VATICAN CITY (Reuters) - Pope Francis married 20 couples on Sunday, some of whom had already lived together and had children, in the latest sign that the Argentine pontiff wants the Catholic church to be more open and inclusive.
In the first wedding he has performed in his 18-month-old papacy, Francis took each couple through their vows in turn -- including Gabriella and Guido, who already had children and thought such a marriage would be impossible, official broadcasting service Radio Vaticana said.
"The people getting married on Sunday are couples like many others," the diocese of Rome said in a statement. "Some already live together, some already have children."

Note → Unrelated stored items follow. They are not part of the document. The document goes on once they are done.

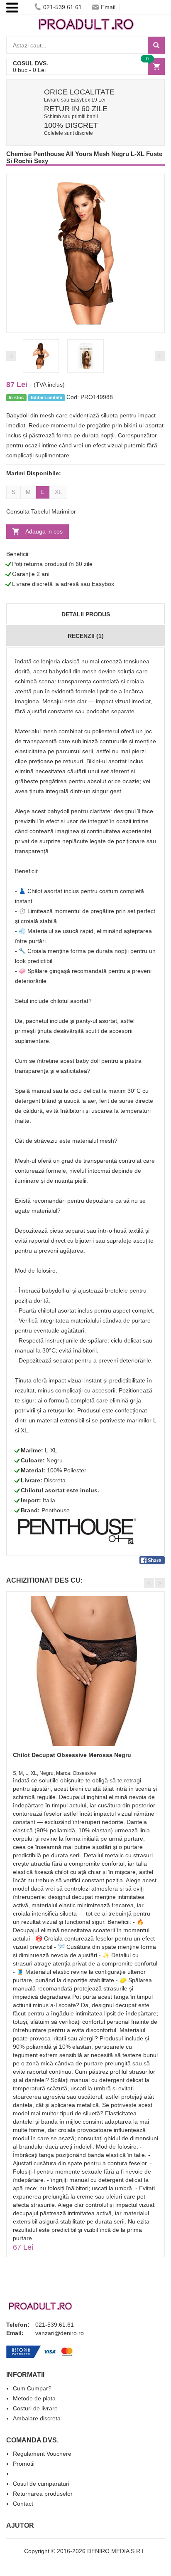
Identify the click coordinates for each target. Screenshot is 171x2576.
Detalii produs (85, 614)
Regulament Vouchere (42, 2453)
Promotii (23, 2463)
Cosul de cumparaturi (41, 2483)
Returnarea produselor (43, 2493)
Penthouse (56, 1510)
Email (108, 7)
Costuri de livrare (35, 2408)
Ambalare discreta (37, 2418)
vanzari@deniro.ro (59, 2333)
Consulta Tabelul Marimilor (41, 511)
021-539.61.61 (62, 7)
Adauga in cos (44, 531)
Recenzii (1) (86, 636)
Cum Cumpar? (32, 2388)
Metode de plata (34, 2398)
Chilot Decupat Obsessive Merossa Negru (72, 1755)
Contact (23, 2503)
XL (58, 492)
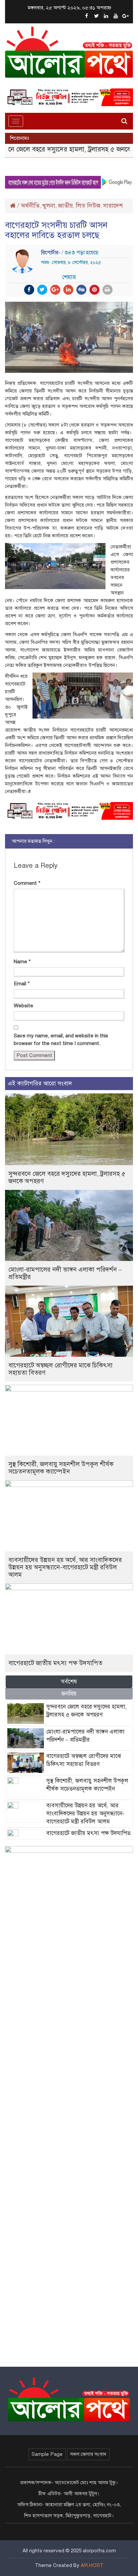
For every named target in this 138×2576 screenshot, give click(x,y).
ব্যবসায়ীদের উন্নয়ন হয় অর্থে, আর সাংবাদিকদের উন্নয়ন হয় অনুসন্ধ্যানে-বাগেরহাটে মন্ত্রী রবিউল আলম (65, 1567)
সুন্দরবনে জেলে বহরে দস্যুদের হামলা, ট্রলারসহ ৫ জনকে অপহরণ (66, 1177)
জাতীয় (65, 205)
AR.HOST (92, 2565)
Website (23, 1006)
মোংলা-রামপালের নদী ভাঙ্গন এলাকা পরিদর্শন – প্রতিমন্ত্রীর (65, 1273)
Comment (27, 883)
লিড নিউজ (88, 205)
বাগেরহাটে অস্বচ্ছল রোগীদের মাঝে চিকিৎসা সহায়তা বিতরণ (60, 1368)
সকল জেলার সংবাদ (88, 2454)
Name (22, 962)
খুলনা (48, 205)
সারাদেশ (113, 205)
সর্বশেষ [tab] (69, 1681)
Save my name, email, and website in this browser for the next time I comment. (61, 1039)
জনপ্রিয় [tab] (69, 1693)
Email (22, 984)
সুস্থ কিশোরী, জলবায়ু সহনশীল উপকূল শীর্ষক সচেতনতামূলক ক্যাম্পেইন (61, 1467)
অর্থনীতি (30, 205)
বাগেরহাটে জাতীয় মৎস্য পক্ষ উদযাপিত (55, 1663)
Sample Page (47, 2454)
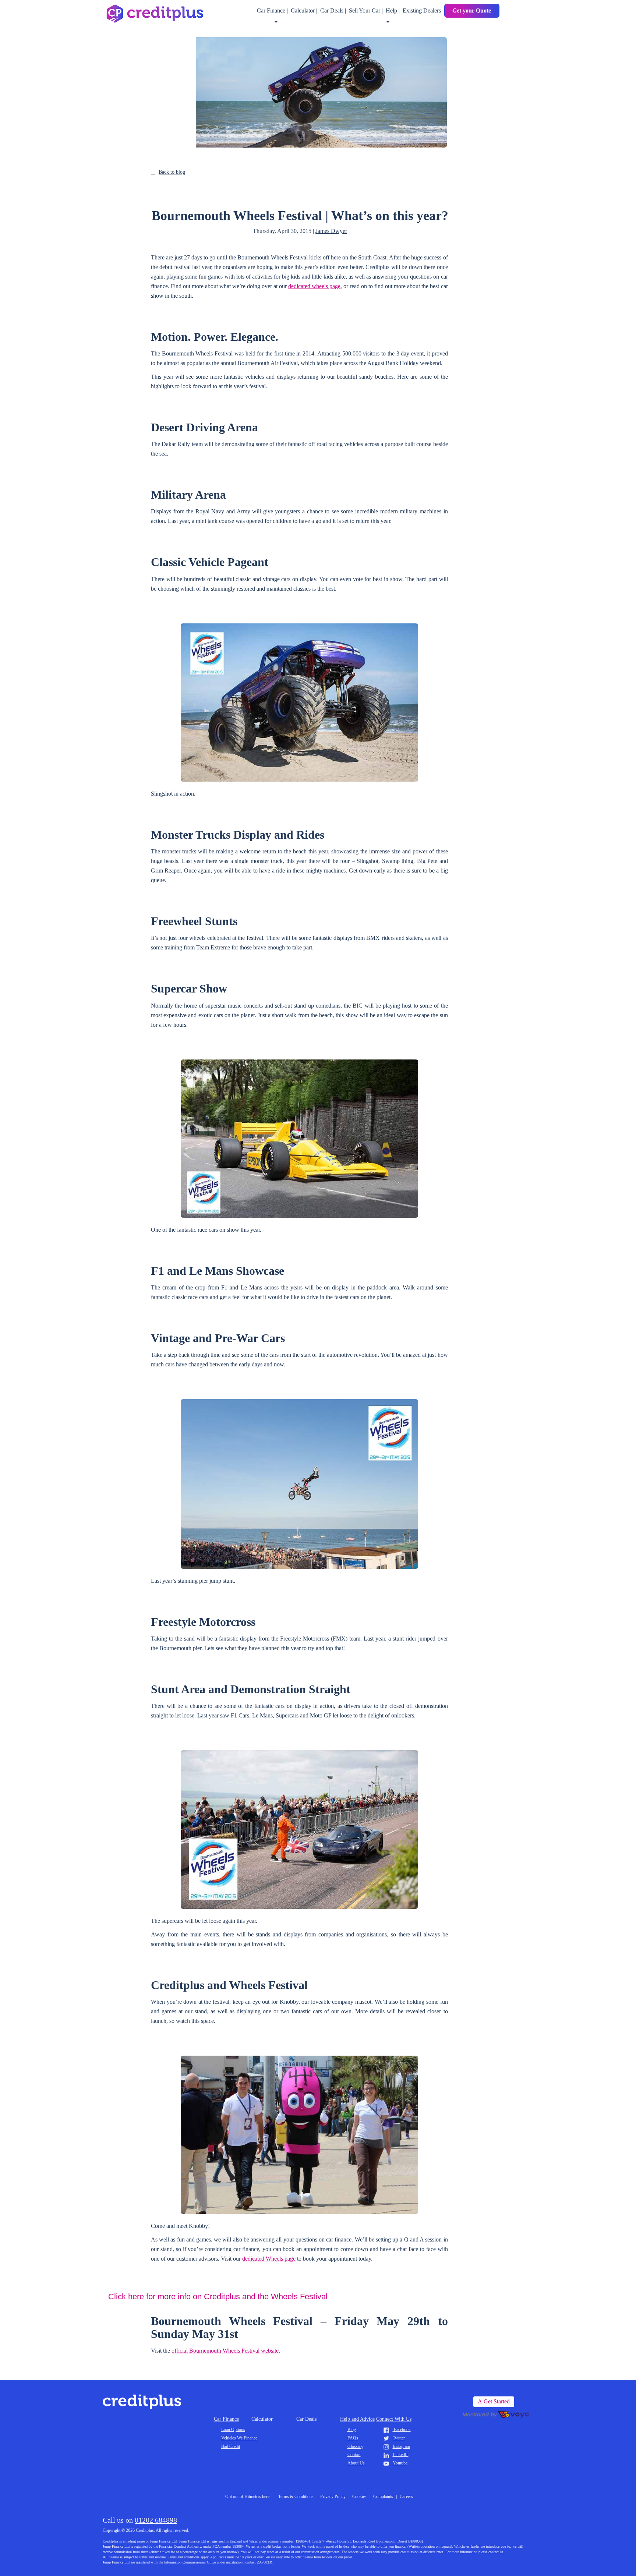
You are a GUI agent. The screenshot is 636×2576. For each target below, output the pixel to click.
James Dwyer (331, 231)
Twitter (399, 2438)
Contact (354, 2454)
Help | (393, 10)
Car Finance (226, 2419)
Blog (351, 2429)
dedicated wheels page (314, 286)
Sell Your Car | (366, 10)
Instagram (401, 2446)
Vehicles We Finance (239, 2438)
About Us (356, 2463)
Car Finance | (273, 10)
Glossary (355, 2446)
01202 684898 (156, 2520)
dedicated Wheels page (269, 2258)
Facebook (402, 2429)
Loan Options (233, 2429)
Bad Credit (230, 2446)
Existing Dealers (422, 10)
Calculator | (305, 10)
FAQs (352, 2438)
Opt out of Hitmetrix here (247, 2496)
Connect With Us (393, 2419)
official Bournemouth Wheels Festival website (225, 2350)
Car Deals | (333, 10)
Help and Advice (357, 2419)
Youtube (400, 2463)
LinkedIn (401, 2454)
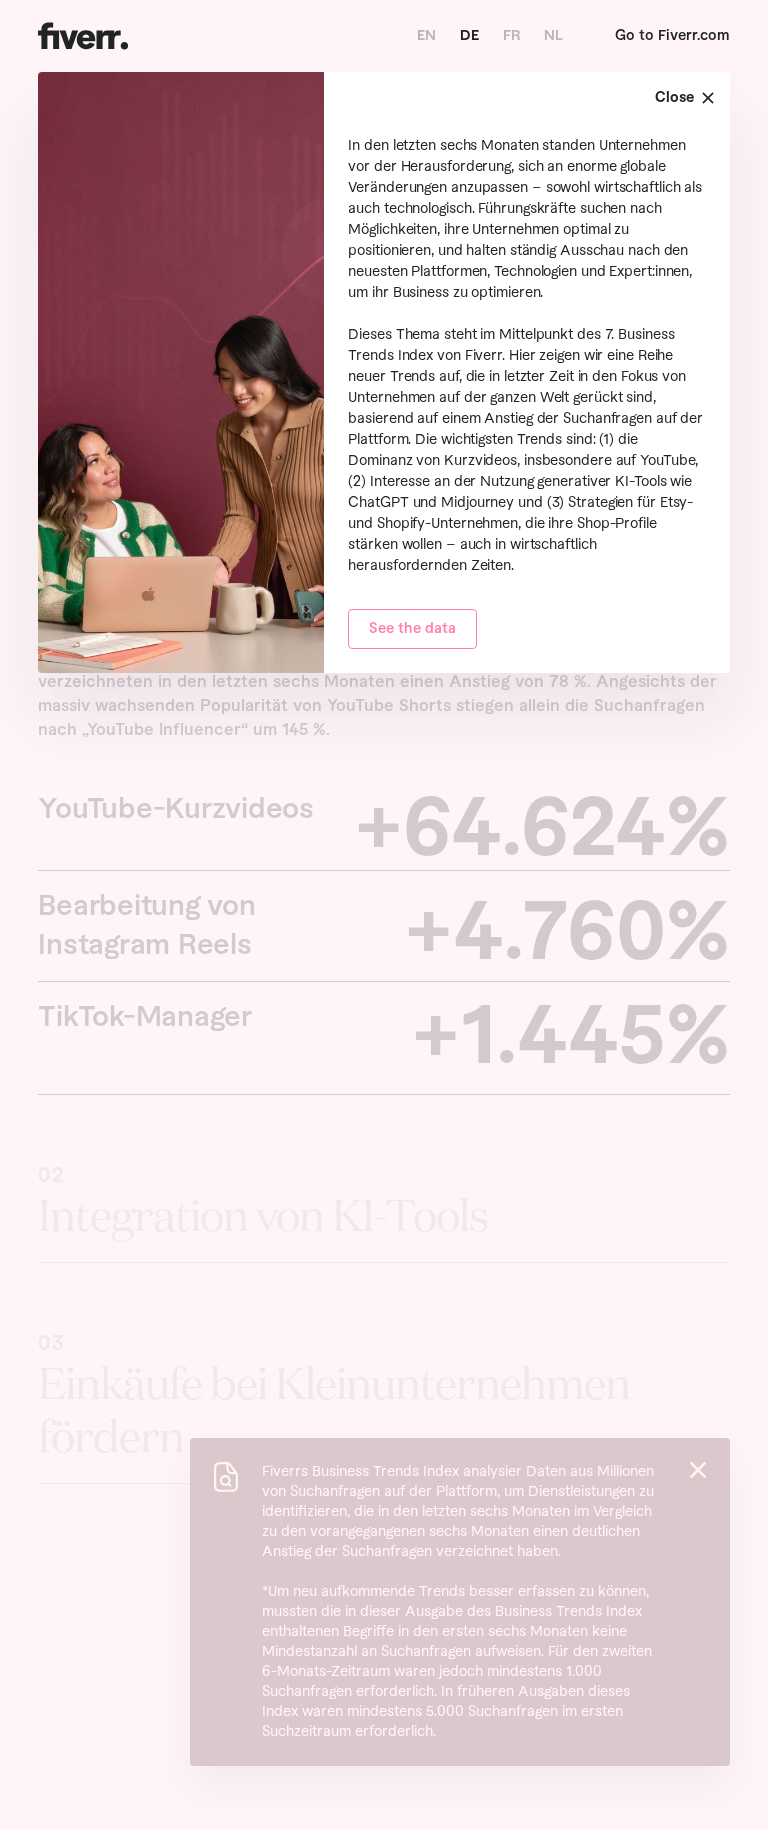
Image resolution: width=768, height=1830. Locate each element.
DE (469, 36)
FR (511, 36)
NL (553, 36)
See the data (412, 629)
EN (426, 36)
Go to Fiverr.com (672, 36)
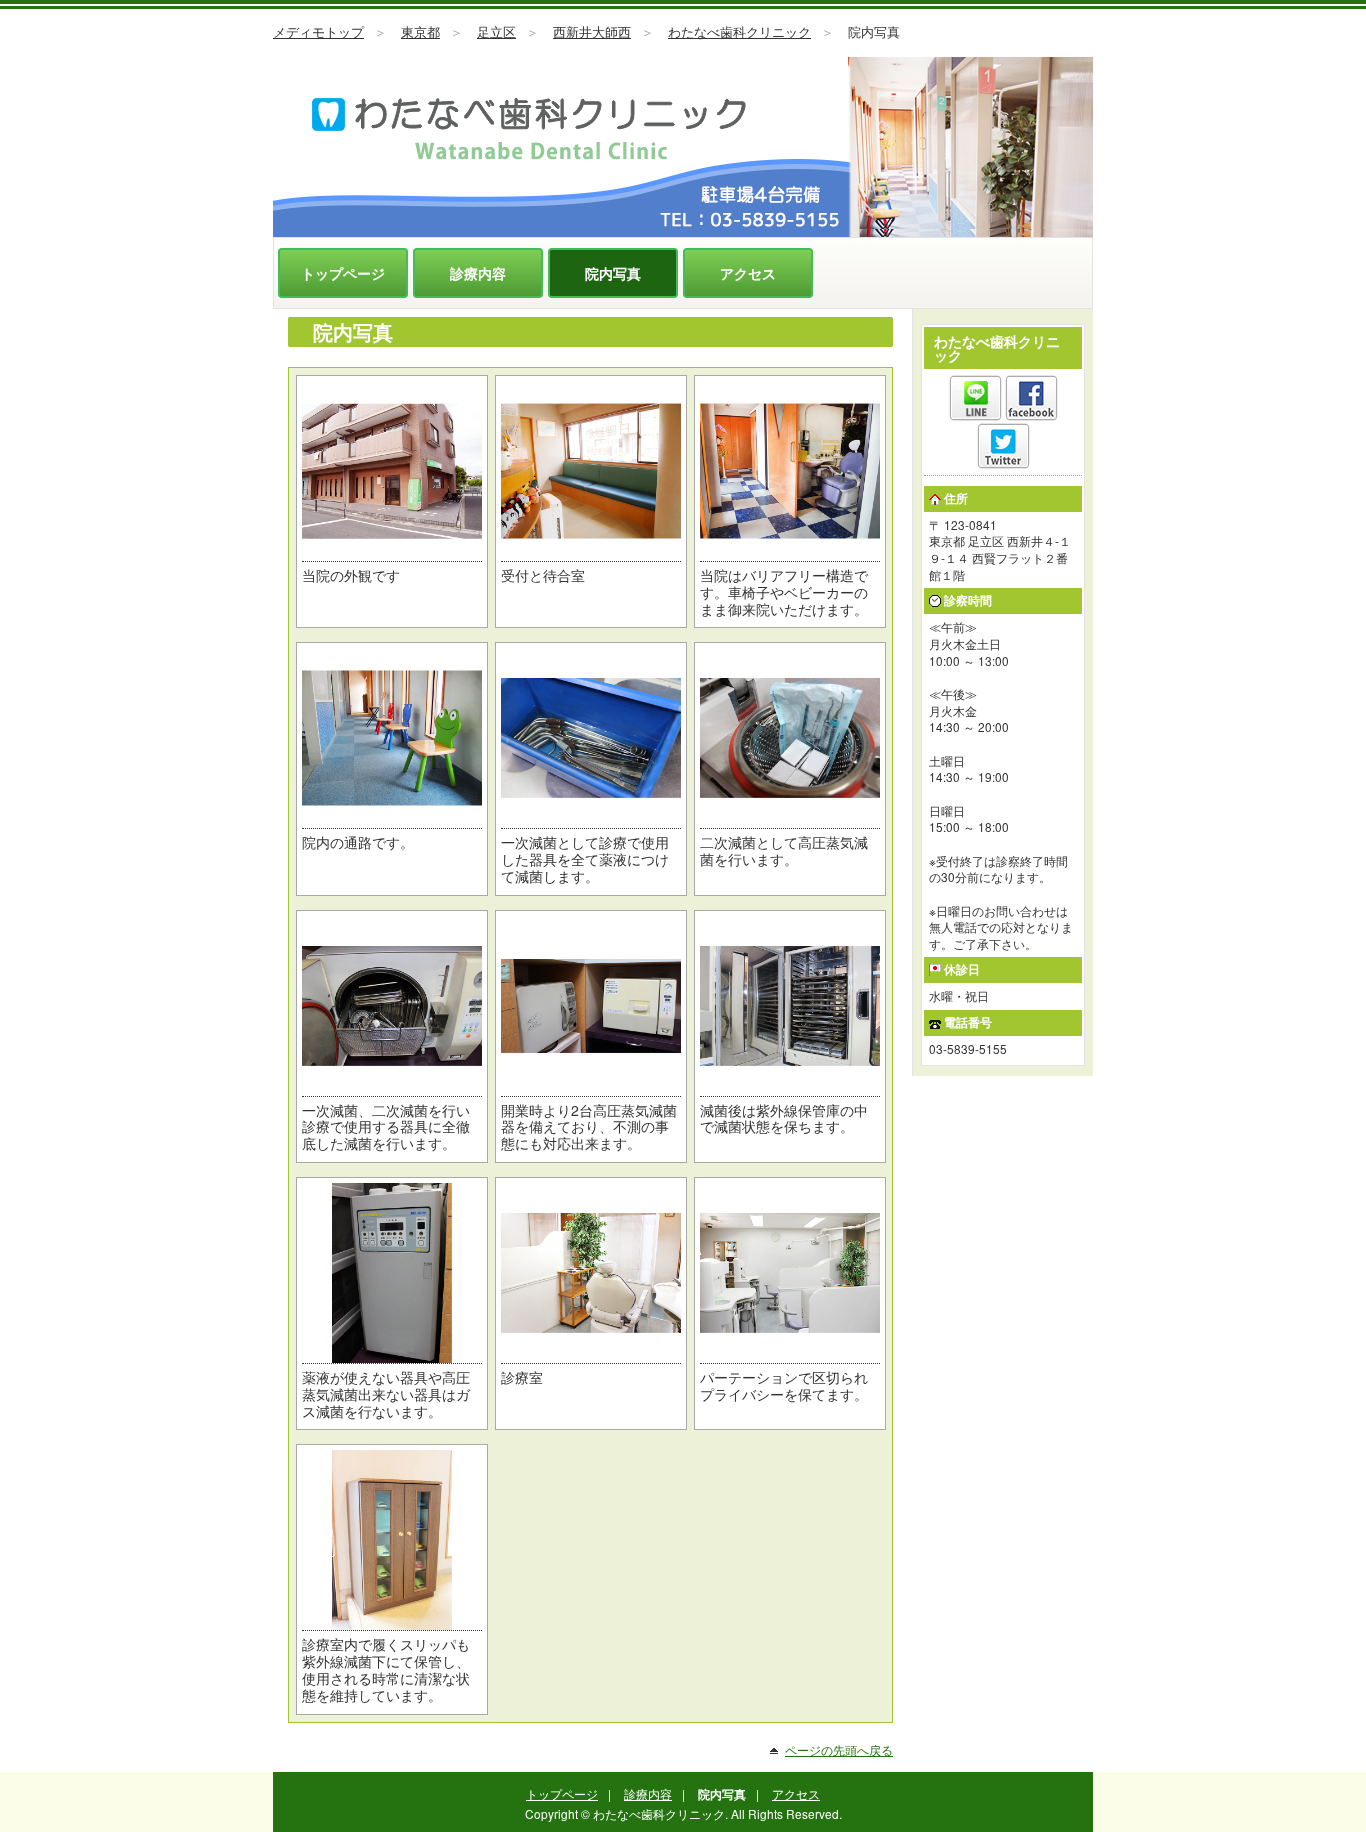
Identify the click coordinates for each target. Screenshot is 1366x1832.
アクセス (748, 273)
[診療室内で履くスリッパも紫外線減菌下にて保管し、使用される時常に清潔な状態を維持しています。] (392, 1540)
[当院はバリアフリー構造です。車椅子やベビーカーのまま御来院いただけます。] (790, 471)
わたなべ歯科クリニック (739, 32)
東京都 (420, 32)
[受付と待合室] (591, 471)
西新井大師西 (592, 32)
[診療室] (591, 1273)
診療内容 (478, 273)
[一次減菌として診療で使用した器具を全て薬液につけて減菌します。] (591, 738)
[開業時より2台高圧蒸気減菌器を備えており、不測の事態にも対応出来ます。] (591, 1006)
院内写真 (613, 273)
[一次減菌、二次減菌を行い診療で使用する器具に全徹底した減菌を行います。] (392, 1006)
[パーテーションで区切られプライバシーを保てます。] (790, 1273)
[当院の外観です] (392, 471)
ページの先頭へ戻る (839, 1749)
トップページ (343, 273)
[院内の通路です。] (392, 738)
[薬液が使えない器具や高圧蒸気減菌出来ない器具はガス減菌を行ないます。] (392, 1273)
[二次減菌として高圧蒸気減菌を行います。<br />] (790, 738)
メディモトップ (318, 32)
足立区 (496, 32)
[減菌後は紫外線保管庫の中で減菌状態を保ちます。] (790, 1006)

The ceremony was the first of its kind in the Vatican since Pope John Paul II presided over a wedding in 2000, when he was the leader of the world's 1.3 billion Catholics.
Francis, who is the first non-European pope in 1,300 years, has expressed tolerance regarding other topics that are traditionally taboo in the Church, asking "who am I to judge?" a gay person "who seeks God and has good will".
His approach contrasts with that of his predecessor, the German Pope Benedict, who said that threats to the traditional family undermined the future of humanity itself.
Bishops from all over the world are due to come to the Vatican in October for a major meeting on the family, which the Jesuit pope referred to in the homily to Sunday's Mass as the "bricks" on which society is built.
The bishops are expected to discuss issues such as marriage, divorce and contraception at the synod, from Oct. 5-19.
The pope has said the Church must end its obsession with teachings on abortion, contraception and homosexuality, and become more merciful, or risk collapsing "like a house of cards".